In the standards the rolling sphere model is proposed, which is based on the most commonly used model – the electro-geometrical model. However, computing power gets more available during recent years, leader progression models get more and more popular. These models take into account the approach of a simplified leader and calculate individual striking distances for a structure (e.g. Rizk Model, SLIM Model). Such simulations take many different features, like field intensification or voltages (in case of transmission lines) into account. Another opportunity which arises during recent years is further development of the EGM, which is called the dynamic electro-geometrical model. A further development of the method, the enhanced dynamic electro-geometrical model, which is capable to deal with 3D geometries was developed at the high voltage department of the TU Darmstadt. Hereby the weighted interception areas from CAD structures are analysed and lead to a procentual interception efficiency.





When lightning strikes an object direct or in direct vicinity electro-magnetic fields develop. These fields are able to intrude into structures or devices, where over voltages may arise and travel along lines. These voltages can lead to dangerous failures. It is important to prevent the over voltages or even design a proper surge protection. For calculation of these effects, stationary solvers most of the time are not sufficient. Because of that other calculation methods are used, like the FDTD, MOM and the TLM method.

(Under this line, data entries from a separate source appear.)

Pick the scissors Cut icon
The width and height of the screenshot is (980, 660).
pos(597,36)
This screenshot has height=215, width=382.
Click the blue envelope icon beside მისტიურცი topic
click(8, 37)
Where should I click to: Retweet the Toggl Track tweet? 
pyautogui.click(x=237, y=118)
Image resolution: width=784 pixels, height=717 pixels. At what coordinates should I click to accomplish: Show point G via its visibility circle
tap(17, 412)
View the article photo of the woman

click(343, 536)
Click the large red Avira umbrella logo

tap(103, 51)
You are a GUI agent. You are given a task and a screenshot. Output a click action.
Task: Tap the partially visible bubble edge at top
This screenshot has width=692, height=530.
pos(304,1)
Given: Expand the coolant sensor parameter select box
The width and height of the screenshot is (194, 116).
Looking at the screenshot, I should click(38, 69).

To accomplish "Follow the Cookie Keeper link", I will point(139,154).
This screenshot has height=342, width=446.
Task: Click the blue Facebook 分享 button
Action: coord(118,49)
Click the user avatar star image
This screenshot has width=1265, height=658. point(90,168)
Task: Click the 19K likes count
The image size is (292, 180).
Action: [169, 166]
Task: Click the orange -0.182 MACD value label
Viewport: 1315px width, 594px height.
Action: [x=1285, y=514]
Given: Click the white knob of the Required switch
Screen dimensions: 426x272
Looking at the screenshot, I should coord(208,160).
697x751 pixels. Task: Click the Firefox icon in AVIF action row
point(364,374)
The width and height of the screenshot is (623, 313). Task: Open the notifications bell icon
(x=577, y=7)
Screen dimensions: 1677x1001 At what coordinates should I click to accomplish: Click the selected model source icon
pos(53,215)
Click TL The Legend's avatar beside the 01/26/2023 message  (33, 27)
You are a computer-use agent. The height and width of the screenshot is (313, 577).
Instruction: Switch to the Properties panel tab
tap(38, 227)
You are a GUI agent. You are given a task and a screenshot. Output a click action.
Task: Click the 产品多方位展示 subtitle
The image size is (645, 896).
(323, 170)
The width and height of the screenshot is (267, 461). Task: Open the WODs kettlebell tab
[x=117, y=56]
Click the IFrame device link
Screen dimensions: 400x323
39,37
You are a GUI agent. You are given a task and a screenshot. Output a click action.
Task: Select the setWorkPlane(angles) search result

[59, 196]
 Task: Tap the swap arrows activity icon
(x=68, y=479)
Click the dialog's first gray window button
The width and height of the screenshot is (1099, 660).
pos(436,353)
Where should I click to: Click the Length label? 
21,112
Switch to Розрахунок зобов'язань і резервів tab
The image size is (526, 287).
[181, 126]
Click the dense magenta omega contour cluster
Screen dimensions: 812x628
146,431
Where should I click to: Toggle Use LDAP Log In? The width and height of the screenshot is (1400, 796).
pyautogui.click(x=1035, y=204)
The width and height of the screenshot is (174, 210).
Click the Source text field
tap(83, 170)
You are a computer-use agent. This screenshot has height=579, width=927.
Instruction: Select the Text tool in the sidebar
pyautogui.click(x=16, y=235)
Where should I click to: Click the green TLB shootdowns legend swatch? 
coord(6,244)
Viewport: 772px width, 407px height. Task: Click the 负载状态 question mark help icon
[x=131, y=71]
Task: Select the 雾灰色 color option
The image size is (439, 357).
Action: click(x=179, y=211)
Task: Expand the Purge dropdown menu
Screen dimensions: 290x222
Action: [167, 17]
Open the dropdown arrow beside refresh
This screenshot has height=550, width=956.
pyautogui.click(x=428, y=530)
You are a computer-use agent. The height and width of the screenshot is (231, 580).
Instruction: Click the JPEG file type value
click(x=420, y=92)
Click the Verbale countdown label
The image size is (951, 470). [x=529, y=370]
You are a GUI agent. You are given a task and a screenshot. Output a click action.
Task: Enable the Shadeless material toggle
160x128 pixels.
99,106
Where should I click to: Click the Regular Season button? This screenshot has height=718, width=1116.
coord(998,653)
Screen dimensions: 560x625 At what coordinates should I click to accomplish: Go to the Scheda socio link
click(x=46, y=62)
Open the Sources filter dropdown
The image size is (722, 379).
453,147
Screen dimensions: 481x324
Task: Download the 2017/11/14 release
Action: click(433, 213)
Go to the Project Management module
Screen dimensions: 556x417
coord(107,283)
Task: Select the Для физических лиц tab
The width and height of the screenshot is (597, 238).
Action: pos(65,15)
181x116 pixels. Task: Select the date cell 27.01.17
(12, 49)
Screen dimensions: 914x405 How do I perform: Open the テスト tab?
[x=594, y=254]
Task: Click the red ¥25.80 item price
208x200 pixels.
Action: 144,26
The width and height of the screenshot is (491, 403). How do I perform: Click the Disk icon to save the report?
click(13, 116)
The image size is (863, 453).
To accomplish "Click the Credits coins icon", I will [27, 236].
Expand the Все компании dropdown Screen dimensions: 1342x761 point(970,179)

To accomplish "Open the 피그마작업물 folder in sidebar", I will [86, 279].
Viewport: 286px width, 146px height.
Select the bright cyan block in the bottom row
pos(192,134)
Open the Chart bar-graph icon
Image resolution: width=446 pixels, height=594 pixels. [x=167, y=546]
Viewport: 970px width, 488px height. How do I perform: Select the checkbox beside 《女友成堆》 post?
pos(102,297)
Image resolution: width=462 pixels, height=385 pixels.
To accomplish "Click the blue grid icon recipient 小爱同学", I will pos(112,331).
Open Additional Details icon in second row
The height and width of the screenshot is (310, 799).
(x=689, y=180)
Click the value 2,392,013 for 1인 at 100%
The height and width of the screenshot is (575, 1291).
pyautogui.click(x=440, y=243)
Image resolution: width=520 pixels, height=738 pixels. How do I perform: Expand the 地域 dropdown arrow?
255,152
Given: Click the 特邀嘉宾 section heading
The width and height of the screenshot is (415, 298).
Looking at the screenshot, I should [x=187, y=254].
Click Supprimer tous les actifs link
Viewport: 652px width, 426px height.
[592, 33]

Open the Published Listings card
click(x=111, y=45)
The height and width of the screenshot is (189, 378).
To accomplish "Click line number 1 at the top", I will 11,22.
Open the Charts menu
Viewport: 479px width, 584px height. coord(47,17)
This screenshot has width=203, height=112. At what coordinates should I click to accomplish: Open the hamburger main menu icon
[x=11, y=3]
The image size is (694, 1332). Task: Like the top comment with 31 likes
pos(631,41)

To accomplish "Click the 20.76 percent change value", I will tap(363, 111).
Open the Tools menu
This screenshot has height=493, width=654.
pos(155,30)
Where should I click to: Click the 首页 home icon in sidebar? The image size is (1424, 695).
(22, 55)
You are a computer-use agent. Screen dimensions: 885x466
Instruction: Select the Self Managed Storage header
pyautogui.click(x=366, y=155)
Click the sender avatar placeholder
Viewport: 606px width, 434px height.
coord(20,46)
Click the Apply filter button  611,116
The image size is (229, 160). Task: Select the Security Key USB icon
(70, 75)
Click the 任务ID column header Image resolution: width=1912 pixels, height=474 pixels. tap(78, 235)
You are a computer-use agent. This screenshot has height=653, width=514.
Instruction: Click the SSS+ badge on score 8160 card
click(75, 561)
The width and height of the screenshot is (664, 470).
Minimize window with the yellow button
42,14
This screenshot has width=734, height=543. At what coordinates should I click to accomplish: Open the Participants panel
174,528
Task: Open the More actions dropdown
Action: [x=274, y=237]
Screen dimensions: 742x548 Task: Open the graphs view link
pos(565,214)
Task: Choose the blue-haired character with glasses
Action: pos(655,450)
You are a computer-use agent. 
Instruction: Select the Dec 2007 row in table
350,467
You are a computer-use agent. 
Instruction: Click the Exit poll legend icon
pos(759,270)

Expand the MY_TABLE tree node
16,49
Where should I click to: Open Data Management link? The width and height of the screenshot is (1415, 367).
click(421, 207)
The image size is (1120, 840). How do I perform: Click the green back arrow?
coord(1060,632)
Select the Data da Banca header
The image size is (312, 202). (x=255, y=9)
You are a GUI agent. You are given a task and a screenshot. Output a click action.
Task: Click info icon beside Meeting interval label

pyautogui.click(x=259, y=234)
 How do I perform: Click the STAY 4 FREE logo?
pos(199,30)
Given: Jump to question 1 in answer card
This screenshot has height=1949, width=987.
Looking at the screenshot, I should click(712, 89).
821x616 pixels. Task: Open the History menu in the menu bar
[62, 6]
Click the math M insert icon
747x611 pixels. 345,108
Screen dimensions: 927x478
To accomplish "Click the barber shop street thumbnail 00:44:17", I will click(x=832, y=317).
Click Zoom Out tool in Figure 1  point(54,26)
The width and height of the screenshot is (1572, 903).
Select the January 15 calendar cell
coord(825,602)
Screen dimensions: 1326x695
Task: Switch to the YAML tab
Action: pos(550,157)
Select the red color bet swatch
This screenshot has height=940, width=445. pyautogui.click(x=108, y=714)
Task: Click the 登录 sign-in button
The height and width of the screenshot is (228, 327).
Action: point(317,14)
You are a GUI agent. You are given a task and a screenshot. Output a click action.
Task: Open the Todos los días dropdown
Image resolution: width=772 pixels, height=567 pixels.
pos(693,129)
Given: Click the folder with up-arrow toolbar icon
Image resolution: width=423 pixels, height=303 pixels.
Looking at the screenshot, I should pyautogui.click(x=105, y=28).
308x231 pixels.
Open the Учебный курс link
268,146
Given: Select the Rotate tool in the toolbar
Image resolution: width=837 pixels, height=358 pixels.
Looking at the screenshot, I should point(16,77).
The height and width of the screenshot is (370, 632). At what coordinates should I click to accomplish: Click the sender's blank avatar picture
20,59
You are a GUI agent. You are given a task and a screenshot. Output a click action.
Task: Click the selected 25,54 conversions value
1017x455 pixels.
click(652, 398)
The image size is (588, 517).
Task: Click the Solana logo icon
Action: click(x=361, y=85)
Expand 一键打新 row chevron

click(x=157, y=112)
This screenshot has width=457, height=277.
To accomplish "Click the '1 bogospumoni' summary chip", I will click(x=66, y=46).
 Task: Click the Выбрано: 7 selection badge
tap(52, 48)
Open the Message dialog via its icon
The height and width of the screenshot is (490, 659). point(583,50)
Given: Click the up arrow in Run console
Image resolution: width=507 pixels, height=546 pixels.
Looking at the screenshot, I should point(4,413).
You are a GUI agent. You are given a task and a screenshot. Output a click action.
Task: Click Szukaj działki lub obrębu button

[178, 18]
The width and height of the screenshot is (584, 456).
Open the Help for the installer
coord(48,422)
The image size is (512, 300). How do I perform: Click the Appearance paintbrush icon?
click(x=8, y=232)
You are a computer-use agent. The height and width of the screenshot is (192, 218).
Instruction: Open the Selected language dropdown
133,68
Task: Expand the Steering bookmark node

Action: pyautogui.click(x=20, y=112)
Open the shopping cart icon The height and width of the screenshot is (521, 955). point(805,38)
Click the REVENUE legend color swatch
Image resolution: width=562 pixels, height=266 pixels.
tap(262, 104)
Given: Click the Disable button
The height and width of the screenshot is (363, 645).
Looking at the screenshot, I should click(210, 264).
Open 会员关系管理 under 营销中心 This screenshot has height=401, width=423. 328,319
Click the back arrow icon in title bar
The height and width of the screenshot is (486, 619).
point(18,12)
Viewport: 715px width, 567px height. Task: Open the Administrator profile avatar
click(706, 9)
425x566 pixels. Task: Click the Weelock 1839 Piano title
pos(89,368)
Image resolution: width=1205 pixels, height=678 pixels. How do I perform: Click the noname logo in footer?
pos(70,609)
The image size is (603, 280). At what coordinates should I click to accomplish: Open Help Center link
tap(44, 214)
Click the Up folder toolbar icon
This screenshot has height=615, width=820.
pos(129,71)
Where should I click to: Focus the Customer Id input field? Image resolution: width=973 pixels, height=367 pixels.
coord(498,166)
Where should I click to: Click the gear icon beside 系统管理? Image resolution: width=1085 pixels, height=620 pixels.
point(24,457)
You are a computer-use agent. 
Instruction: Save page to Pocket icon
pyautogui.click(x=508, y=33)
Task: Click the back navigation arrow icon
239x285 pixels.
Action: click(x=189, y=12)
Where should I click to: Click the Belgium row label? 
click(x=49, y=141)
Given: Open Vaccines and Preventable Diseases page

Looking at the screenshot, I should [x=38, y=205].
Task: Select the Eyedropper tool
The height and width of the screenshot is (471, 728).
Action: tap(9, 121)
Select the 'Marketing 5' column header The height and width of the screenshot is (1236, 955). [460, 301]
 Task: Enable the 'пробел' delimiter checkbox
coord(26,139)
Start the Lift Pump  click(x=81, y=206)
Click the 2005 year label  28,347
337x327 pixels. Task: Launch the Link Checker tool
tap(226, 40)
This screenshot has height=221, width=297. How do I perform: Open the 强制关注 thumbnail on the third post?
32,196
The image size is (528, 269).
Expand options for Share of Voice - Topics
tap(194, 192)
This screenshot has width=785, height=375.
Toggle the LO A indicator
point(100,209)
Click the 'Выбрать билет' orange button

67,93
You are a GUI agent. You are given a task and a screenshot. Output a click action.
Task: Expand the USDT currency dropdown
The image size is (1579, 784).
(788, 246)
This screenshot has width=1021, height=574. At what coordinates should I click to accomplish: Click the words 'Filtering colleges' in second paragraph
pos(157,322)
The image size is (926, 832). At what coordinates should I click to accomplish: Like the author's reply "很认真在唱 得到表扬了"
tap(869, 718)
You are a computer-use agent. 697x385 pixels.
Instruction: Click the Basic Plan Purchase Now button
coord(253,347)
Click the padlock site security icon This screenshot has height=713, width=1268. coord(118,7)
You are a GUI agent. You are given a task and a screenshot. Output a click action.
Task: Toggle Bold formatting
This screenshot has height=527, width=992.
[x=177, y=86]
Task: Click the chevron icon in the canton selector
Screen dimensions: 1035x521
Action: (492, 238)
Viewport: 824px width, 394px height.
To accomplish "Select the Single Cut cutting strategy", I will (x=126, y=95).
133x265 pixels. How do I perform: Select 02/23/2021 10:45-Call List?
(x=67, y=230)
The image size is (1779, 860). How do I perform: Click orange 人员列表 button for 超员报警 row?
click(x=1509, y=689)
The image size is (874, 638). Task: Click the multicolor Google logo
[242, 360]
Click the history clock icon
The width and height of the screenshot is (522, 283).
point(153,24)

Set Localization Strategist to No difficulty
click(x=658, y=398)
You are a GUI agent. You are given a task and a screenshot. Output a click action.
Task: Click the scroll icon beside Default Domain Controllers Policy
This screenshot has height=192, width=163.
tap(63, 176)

A proper grounding system is a very important part of any lightning protection system. Hereby the ground potential rise is very important in order to prevent dangerous over voltages. However, there are some more effects that are very dangerous for human beings, like step voltages, even touch voltages and even side flashes. To cover these issues a new methodology was proposed, from which the step voltages on flat ground can be calculated analytically very accurate and fast even for very complex grounding systems.




One of the biggest motors for lightning protection is the protection of transmission lines. The uninterrupted service of power is very important today and due to the fact transmission lines are very tall and spread all over the world, they are likely hit by lightning. Three major failures are known which occur different, depending on the line parameters. There are induced voltages (smaller lines with low CFOs for the insulators), shielding failures (the phase conductor is reached directly by the lightning strike) and back flash overs (shielding wire is hit and the potential rise may lead to a flash over if the current is too steep and/or hight in amplitude). Herby very complex simulations (e.g. ATP/EMTP) with the use of the Monte Carlo Simulations are conducted, taking into account different lightning parameters.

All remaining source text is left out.